You Never Know When the Music Stops.

This is why I prefer a longer term strategy.

This morning consumer confidence did a double back-flip with a 2 1-2 twist, just the entry into the water caused a bigger splash then expected. CC came in at 48.5 nearly 4 points lower then consensus and certainly lower then July's 53.2. So the message to the government and the Fed.... the rally isn't doing anything for consumer confidence, but  I suspect it didn't have much to do with that.

Since POMO's effect on the market isn't having an effect on voters, I wonder how long it is before the program is modified?
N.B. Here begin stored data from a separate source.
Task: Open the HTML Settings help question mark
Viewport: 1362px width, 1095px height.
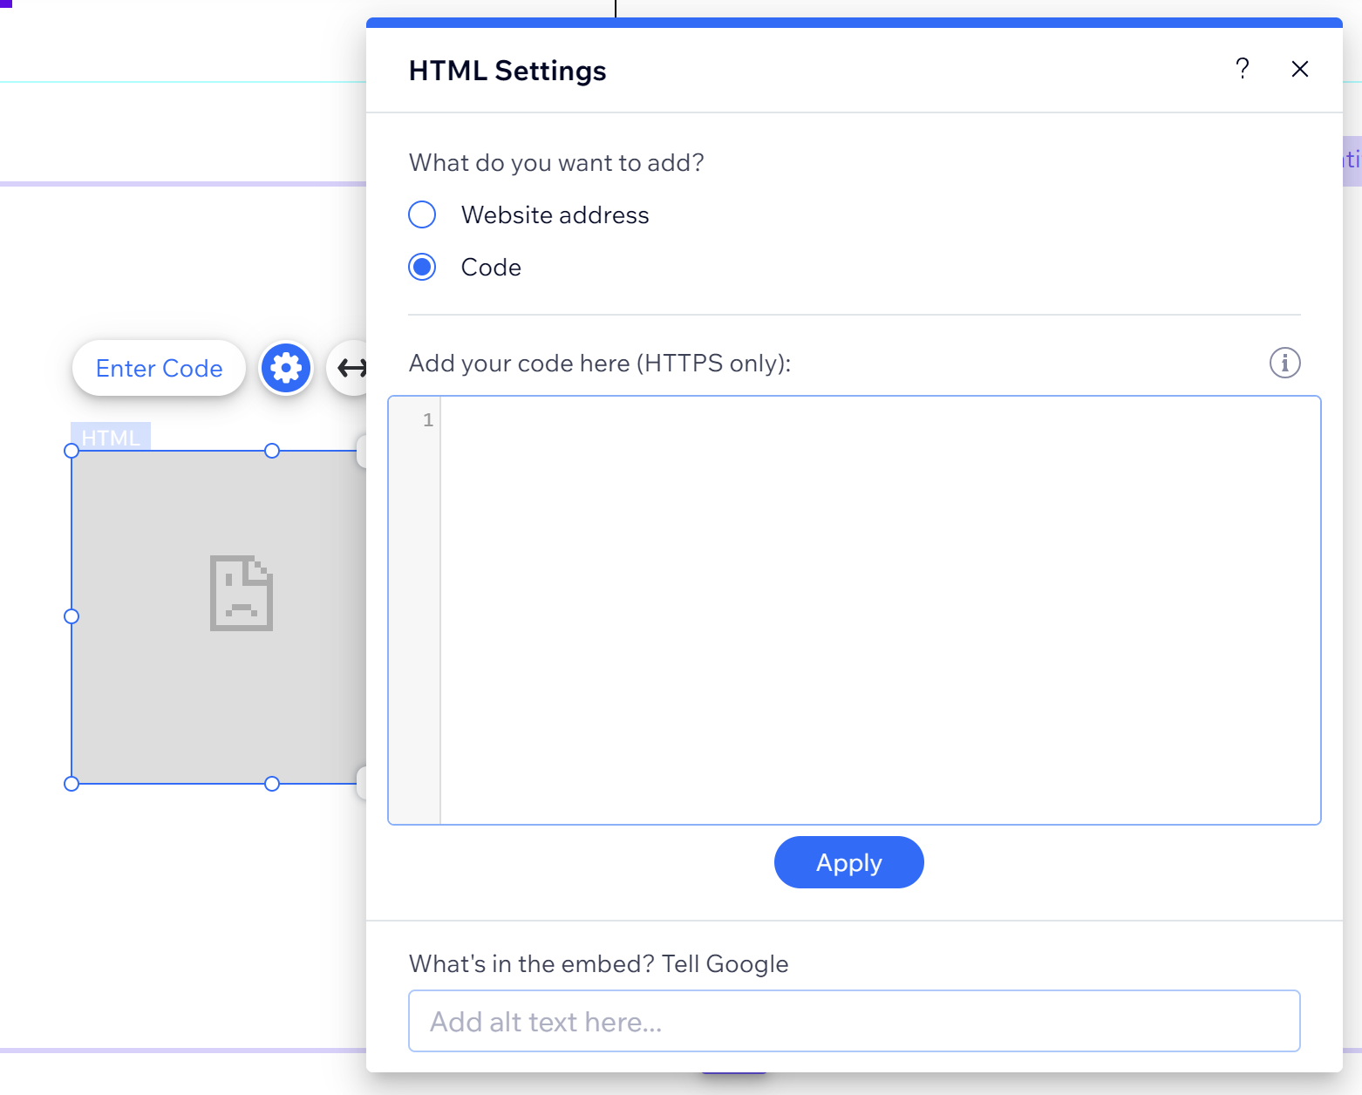Action: (x=1243, y=69)
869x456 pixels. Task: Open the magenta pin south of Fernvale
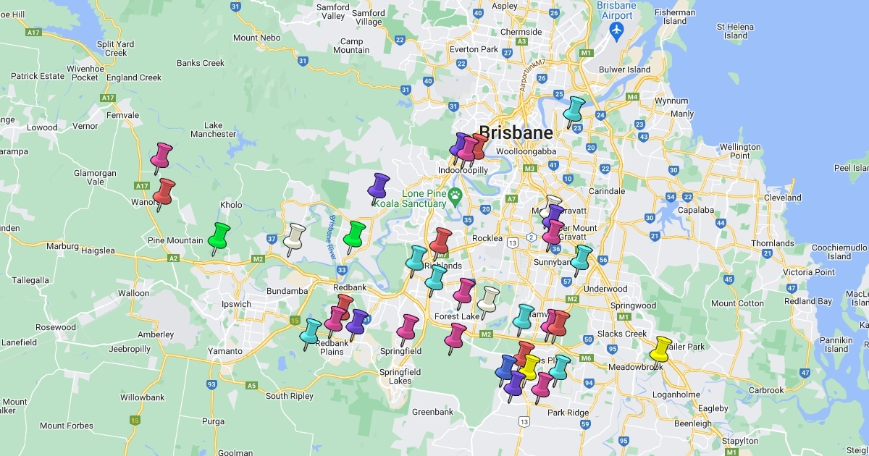click(161, 155)
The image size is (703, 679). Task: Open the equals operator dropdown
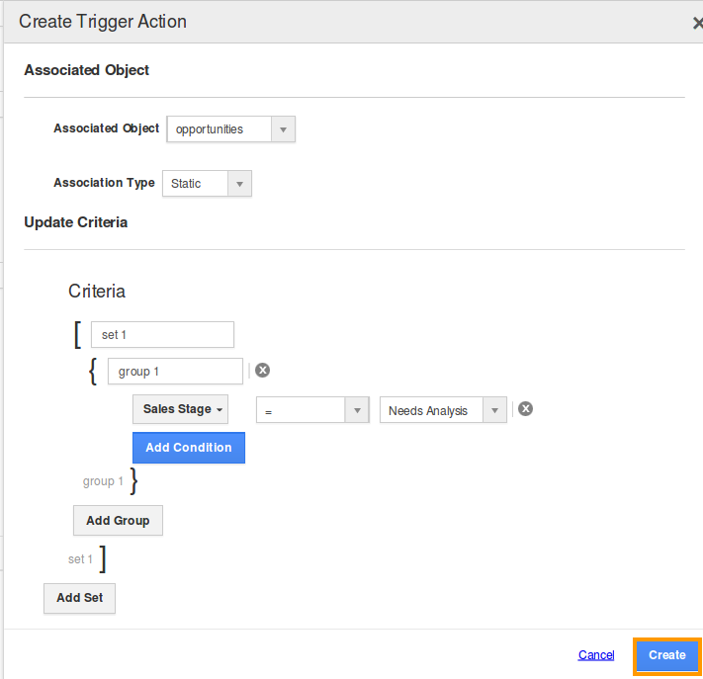point(312,410)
Now, take a look at the Richmond Fed's business activity Index and then take a look at expectations below... hold on for this one.

6 comments:

JC said...

Let us hope that not much longer. Even CNBC posted a survey yesterday that consumers confidence is not going to be influenced by the stock market. They want to see jobs before confidence comes back. Thick skulled Ben is going to continue down his path because his arrogance won't let him admit that he has been wrong all along.

john9o9 said...

i guess the question is how much can you manipulate the markets with billions when you're using derivatives???

JC said...

There has been speculation they are allowing 30x leverage of these POMO asstes.

b2000 said...

my gosh that is some awful data

b2000 said...

thank you for posting this. a very reliable source of information i never looked at. i am learning a great deal on this site. thank you.

john9o9 said...

Wouldn't be surprised Jack!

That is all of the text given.